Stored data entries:

====================

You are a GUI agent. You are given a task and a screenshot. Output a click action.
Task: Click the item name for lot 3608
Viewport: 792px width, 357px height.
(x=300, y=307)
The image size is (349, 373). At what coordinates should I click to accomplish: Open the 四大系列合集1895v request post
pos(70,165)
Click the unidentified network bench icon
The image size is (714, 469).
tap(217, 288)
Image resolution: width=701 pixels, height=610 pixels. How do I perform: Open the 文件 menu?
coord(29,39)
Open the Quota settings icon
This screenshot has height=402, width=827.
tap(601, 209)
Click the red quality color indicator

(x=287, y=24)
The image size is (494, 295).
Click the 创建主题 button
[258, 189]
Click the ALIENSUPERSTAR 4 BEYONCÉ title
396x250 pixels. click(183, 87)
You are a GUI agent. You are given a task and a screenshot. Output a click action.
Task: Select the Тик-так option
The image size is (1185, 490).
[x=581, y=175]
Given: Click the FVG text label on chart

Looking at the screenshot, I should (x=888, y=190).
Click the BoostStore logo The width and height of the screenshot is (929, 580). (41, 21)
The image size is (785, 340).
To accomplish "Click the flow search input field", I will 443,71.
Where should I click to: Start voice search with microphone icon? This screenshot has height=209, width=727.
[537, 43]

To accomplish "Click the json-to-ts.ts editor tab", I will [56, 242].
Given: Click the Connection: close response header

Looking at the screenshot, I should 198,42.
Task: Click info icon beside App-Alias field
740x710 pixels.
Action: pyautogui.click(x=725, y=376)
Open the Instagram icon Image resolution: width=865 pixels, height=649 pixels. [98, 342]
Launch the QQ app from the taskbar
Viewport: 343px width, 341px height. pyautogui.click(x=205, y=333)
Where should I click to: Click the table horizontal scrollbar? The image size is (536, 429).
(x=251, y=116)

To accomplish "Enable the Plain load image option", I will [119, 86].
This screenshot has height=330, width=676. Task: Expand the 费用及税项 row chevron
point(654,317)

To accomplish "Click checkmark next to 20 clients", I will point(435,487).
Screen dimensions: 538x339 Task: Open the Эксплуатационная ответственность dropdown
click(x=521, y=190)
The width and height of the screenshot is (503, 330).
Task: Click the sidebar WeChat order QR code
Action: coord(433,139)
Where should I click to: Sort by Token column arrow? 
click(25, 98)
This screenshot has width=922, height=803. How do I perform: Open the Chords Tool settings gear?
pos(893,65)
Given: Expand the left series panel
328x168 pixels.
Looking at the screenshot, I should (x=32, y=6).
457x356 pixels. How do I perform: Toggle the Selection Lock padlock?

====================

• TASK TO COMPLETE: Copy, exactly as written, the lines above, beginning with the one that contains "Where should I click to: Sort" and ending with the last.

• SOLUTION TO THIS PROBLEM:
Where should I click to: Sort by Token column arrow? 
click(25, 98)
This screenshot has width=922, height=803. How do I perform: Open the Chords Tool settings gear?
pos(893,65)
Given: Expand the left series panel
328x168 pixels.
Looking at the screenshot, I should (x=32, y=6).
457x356 pixels. How do I perform: Toggle the Selection Lock padlock?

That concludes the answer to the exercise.